(Stored items from a collection)
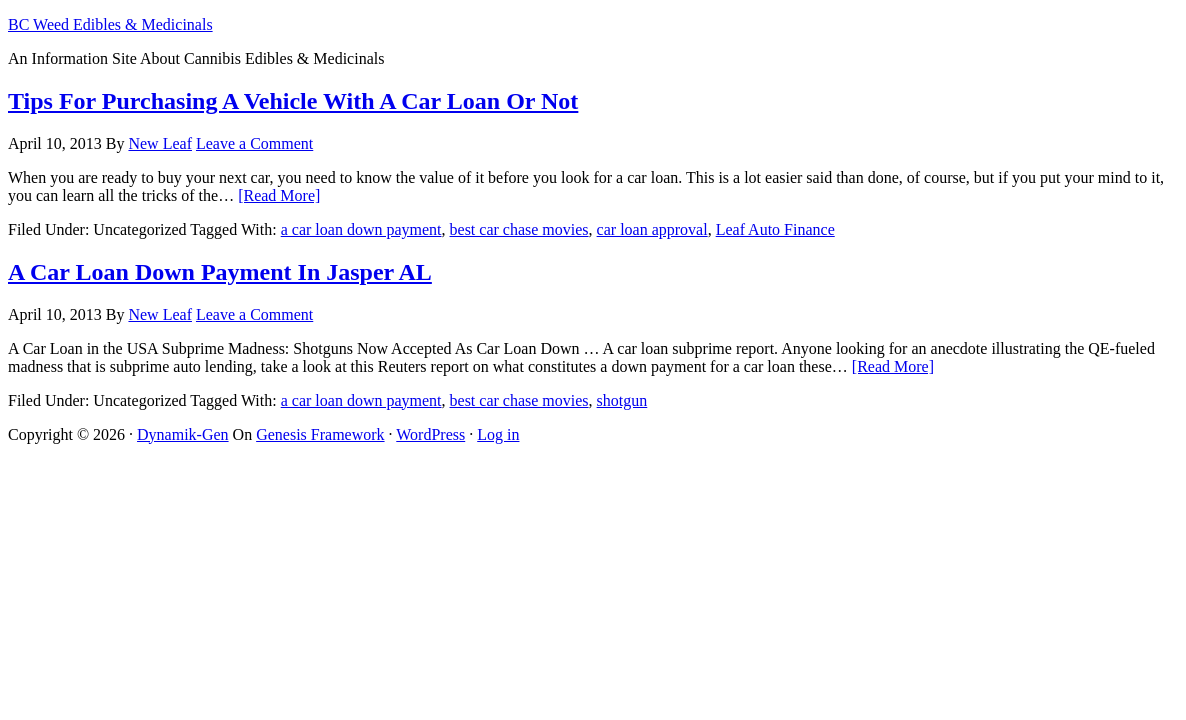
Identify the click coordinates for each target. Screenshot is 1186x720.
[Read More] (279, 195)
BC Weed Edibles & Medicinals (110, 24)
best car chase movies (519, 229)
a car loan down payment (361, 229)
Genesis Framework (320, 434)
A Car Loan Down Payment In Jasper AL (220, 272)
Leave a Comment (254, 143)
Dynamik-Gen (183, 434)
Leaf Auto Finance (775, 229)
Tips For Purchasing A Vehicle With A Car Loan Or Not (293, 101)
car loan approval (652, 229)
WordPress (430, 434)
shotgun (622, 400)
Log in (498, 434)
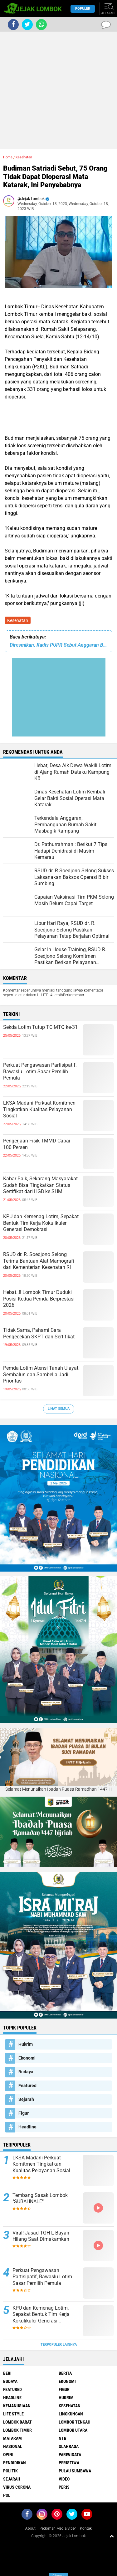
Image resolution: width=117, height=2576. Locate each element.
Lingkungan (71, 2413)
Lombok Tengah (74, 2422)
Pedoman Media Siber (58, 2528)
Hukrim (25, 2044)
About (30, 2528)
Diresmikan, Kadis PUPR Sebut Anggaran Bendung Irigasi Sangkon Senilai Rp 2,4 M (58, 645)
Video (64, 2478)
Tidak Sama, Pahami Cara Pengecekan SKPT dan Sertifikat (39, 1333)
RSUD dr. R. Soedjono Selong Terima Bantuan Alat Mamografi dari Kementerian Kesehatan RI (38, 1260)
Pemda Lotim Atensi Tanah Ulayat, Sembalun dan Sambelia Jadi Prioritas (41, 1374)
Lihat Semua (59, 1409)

_How to complete this task_
Please return exactly, and only, the lines from the one containing "Leave a Comment (254, 143)" through the end of the records, with both end lines kept and every picture dropped.

_Output_
Leave a Comment (254, 143)
Dynamik-Gen (183, 434)
Leaf Auto Finance (775, 229)
Tips For Purchasing A Vehicle With A Car Loan Or Not (293, 101)
car loan approval (652, 229)
WordPress (430, 434)
shotgun (622, 400)
Log in (498, 434)
Image resolution: width=117, height=2576. Locate each element.
Lingkungan (71, 2413)
Lombok Tengah (74, 2422)
Pedoman Media Siber (58, 2528)
Hukrim (25, 2044)
About (30, 2528)
Diresmikan, Kadis PUPR Sebut Anggaran Bendung Irigasi Sangkon Senilai Rp 2,4 M (58, 645)
Video (64, 2478)
Tidak Sama, Pahami Cara Pengecekan SKPT dan Sertifikat (39, 1333)
RSUD dr. R. Soedjono Selong Terima Bantuan Alat Mamografi dari Kementerian Kesehatan RI (38, 1260)
Pemda Lotim Atensi Tanah Ulayat, Sembalun dan Sambelia Jadi Prioritas (41, 1374)
Lihat Semua (59, 1409)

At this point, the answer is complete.